Fundamental aspects of human psychology have more to do with why humans tend to divide into different social groups than race, religion, or even affiliation with a particular sports team — at least according to a new computer model created by Yale psychologists.

Rather than studying the question of group formation by examining people, the group of researchers from Yale and University of North Carolina at Chapel Hill designed a program that simulates groups coming together.

The model shows that simple rules of human interaction govern the formation of groups —chiefly how nice individuals are to others and how they treat one’s friends. According to study co-author and Yale professor of psychology David Rand, the findings suggest that deeply rooted elements of human psychology help explain why humans so often break into social groups.

“What we wondered was how you can get this powerful ‘us’ and ‘them’ without religion, race or other similar factors,” said Kurt Gray, a professor of psychology at UNC Chapel Hill and co-lead author of the study.

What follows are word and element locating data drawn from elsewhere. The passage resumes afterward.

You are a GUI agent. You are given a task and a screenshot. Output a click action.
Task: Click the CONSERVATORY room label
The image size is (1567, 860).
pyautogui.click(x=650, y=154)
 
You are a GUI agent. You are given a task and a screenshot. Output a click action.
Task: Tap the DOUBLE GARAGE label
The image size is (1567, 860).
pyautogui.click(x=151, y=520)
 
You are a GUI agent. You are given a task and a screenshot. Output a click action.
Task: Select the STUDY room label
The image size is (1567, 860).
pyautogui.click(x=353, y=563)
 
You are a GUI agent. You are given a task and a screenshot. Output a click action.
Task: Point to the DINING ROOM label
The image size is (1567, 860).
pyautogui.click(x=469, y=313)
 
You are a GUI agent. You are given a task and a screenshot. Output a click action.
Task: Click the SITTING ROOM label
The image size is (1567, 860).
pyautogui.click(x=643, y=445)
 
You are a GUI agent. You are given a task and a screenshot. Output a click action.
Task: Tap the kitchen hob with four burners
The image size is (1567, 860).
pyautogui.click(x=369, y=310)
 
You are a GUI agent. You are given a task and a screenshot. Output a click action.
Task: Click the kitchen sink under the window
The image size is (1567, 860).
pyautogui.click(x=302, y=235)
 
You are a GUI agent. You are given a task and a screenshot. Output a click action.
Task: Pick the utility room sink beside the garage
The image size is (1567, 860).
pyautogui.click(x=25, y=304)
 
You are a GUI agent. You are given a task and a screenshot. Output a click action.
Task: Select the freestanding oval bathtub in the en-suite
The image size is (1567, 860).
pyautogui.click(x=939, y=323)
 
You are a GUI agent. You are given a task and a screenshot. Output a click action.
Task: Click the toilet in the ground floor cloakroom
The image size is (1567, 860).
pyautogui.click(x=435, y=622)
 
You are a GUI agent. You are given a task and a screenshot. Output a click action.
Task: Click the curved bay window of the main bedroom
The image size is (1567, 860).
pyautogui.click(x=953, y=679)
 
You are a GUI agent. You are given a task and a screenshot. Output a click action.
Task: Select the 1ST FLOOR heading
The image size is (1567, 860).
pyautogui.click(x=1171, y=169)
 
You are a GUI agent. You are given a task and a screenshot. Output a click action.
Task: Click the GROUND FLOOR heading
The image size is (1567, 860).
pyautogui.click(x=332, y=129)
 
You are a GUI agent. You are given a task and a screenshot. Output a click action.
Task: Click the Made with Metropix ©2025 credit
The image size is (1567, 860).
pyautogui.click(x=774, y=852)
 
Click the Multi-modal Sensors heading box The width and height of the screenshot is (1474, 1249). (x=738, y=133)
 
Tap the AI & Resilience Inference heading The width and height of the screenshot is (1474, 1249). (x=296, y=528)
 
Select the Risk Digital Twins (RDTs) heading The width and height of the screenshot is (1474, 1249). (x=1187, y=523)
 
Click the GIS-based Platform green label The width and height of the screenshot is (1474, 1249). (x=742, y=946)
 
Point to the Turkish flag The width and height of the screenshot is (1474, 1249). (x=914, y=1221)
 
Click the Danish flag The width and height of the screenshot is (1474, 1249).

The computer model, only 80 lines of code long, considered four main factors: the number of people in the group, whether those in the group were trusting or suspicious, the degree to which good deeds went repaid — reciprocity — and the degree to which we share the attitudes of friends towards others, also known as transitivity.

The model indicated that reciprocity and transitivity govern the formation of groups in social interaction, two factors that together create a powerful sense of “us and them,” Gray said.

Reciprocity alone creates many individual relationships but does not itself create groups, Rand said in an email.  Instead, groups begin to form when transitivity and reciprocity work together.

The study demonstrates that the root causes of groups have less to do with social identity than typically thought, said Kevin Lewis, a co-author of the study and professor of sociology at the University of California San Diego.

Although factors such as race and religion do influence the formation of distinct social groups, preference to spend time with someone from the same racial group is actually a manifestation of underlying reciprocity and transitivity, Lewis said.

The type of computer modeling the group used is relatively new, and increasingly common in sociological and psychological experiments, Lewis said. The technique allows researchers to simulate a group of identical people interacting, an impossible task to carry out with real subjects, and the reason the research group decided to model group behavior on the computer. In addition, Rand said the simulation was able to study the consequences of these effects on large populations over long periods of time in a way that is impossible to do with real people.

Gray said the study calls into question the effectiveness of alleviating group conflict by trying to make individuals less sensitive to differences like race or religion.

An interactive demonstration of the study’s model is publicly available online.